Gaz de schiste: les autorités algériennes tentent de calmer le jeu

En Algérie mardi, le général responsable de la région militaire du sud du pays s’est rendu dans la ville de In Salah, à 1 200 km d’Alger. Un déplacement inhabituel. Depuis deux mois, les habitants de cette ville manifestent calmement presque tous les jours contre l’exploitation du gaz de schiste. Mais ce weekend, des affrontements avec la police ont fait plusieurs dizaines de blessés.



Il est venu pour éteindre l’incendie. Le général-major Amar Athamnia, le chef de la région militaire de Tamanrasset, était à In Salah hier pour rencontrer les habitants. Les affrontements de ce weekend entre manifestants anti-gaz de schiste et forces de l’ordre ont fait plusieurs dizaines de blessés.
Selon le journal El Watan, trois manifestants ont même été touchés par balle. Les habitants dénoncent des provocations de la police et de la gendarmerie. Selon plusieurs témoignages, des gendarmes se sont attaqués lundi au deuxième campement des manifestants, près du puits exploité par l’entreprise américaine Halliburton.

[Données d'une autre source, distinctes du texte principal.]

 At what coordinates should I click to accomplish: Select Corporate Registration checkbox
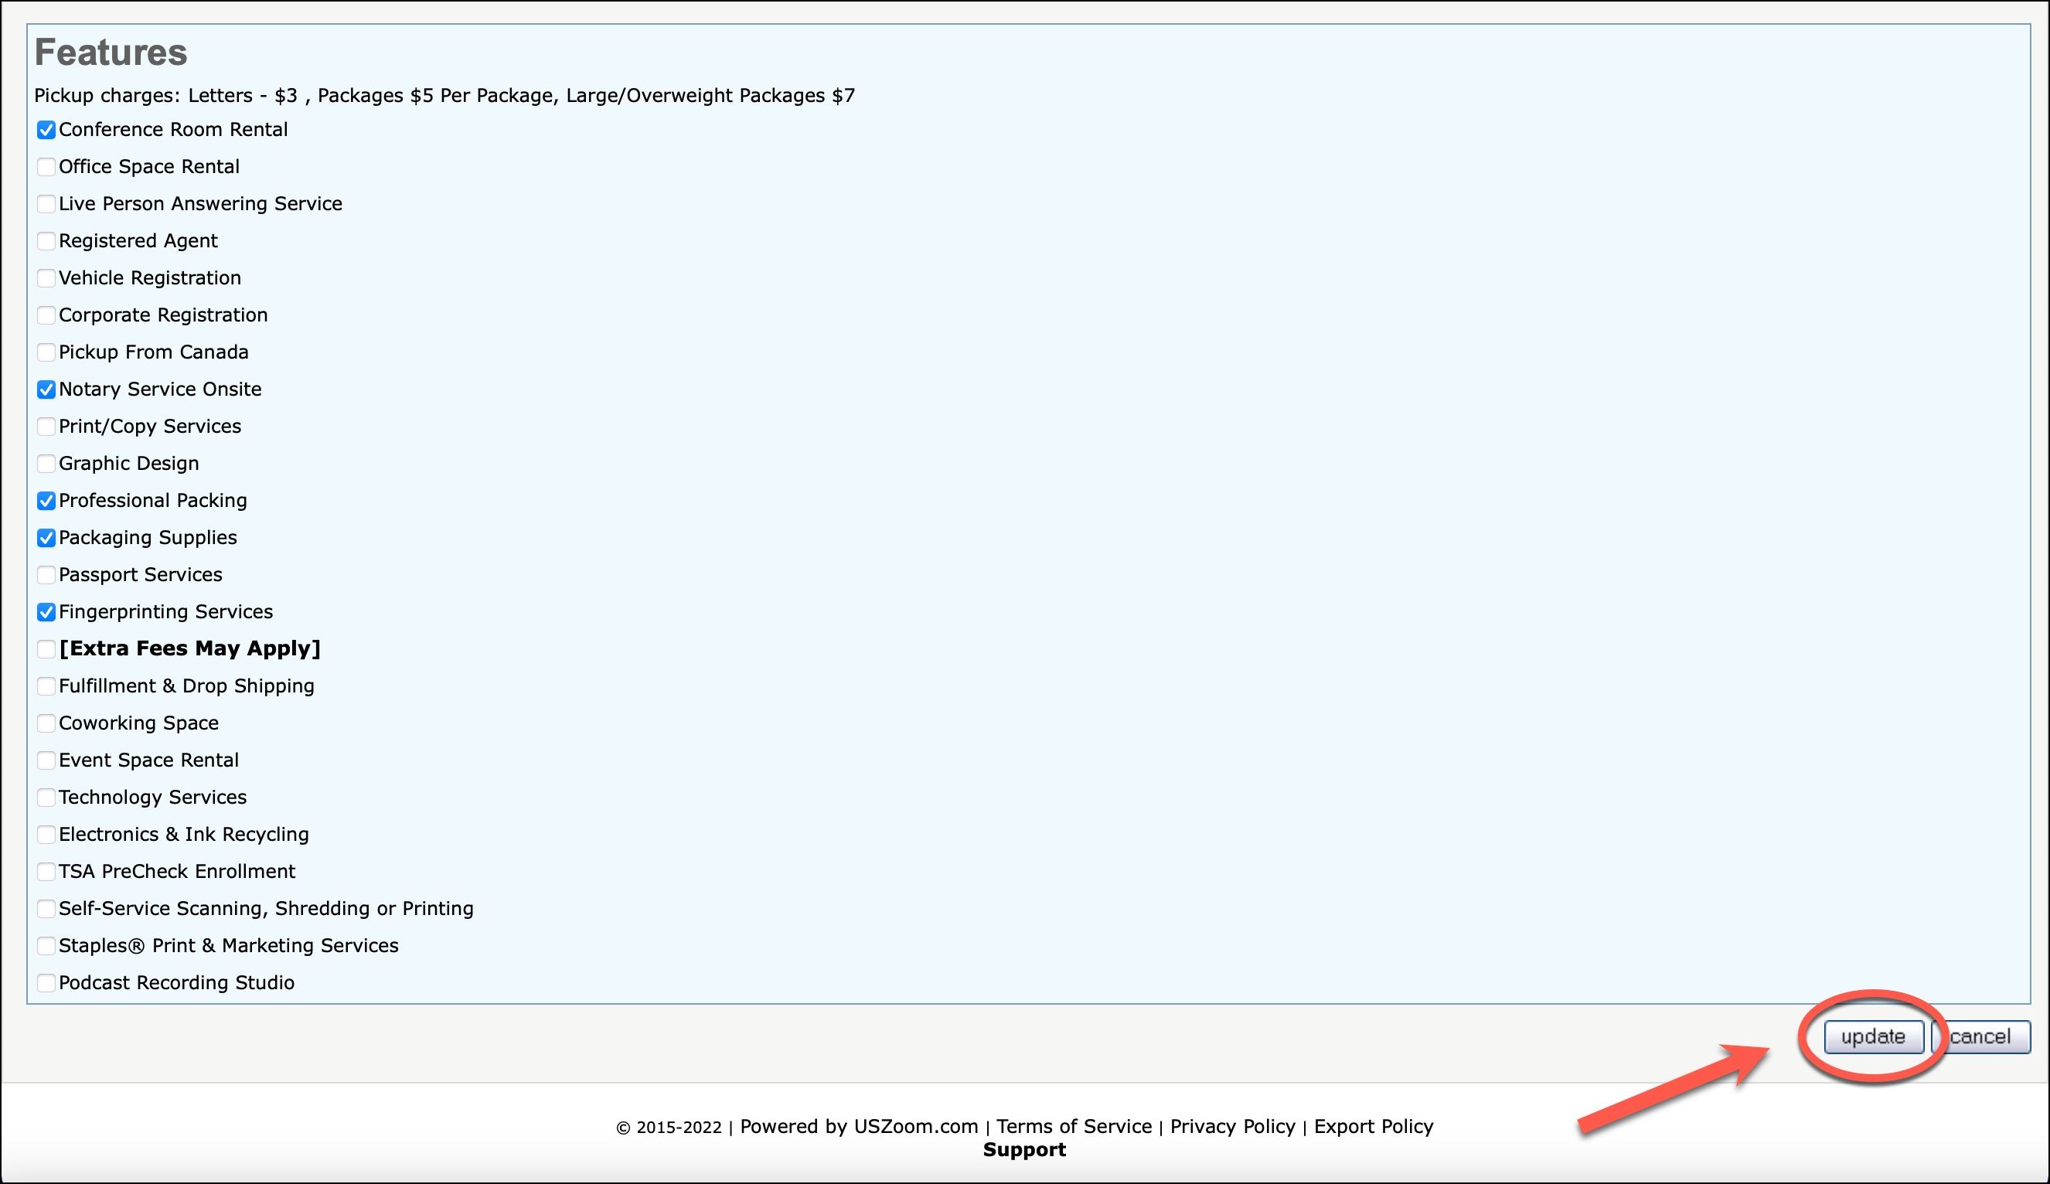coord(46,316)
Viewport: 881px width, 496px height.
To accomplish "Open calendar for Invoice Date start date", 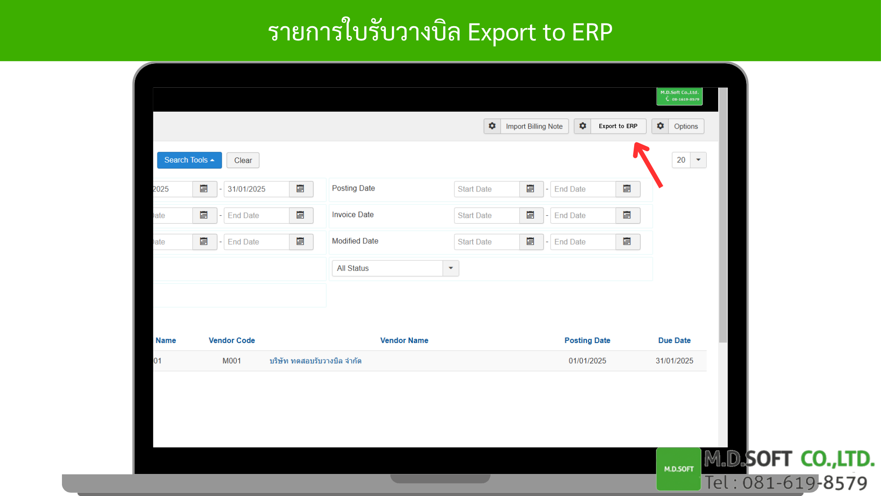I will (x=530, y=215).
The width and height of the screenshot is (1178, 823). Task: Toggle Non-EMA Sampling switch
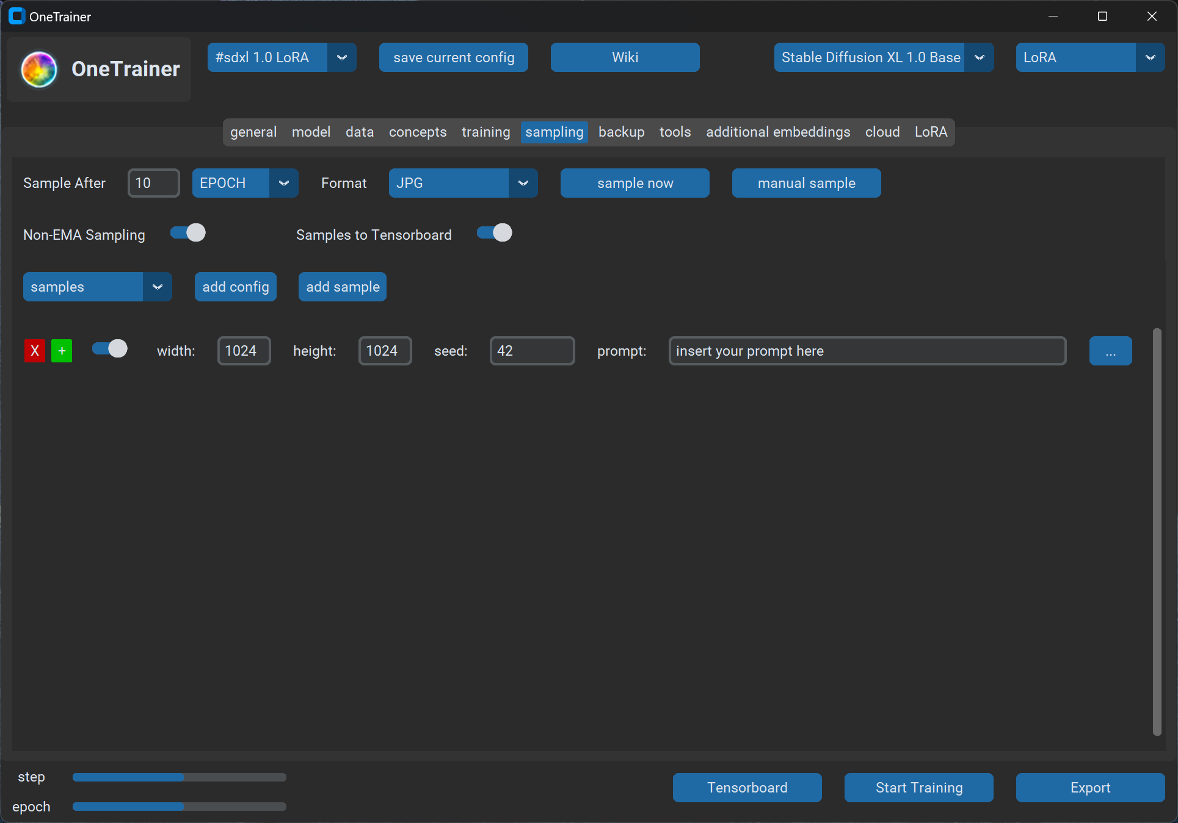[x=188, y=233]
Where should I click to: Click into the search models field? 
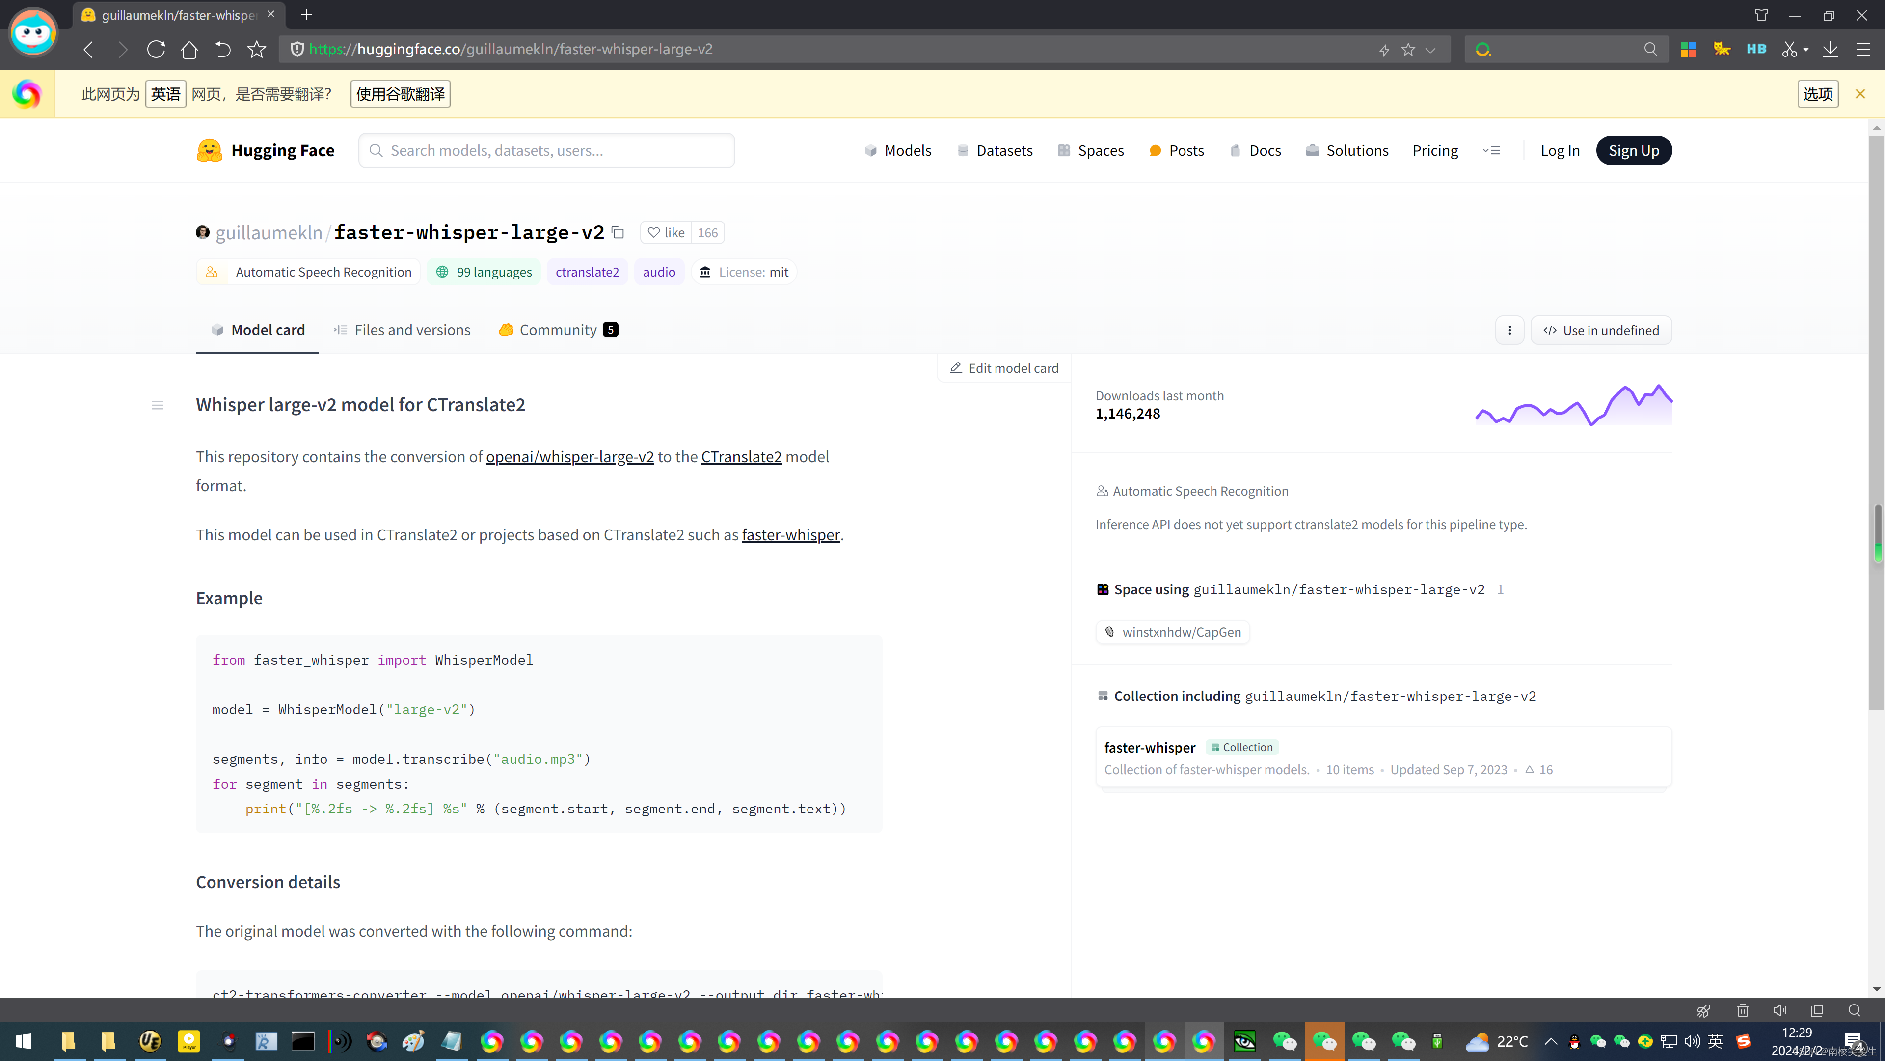coord(546,150)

Véhicules fonçant sur la foule, fouilles corporelles, insultes, la presse parle de répression. Il fallait donc calmer le jeu : le général a annoncé que les gendarmes qui avaient outrepassé leurs fonctions seraient punis et que les habitants dont les biens avaient été détruits seraient indemnisés. Et il a voulu rassurer l’ensemble des manifestants avec une promesse : leurs inquiétudes vis-à-vis de l’exploitation du gaz de schiste seront transmises au chef d’état-major, Ahmed Gaïd Salah.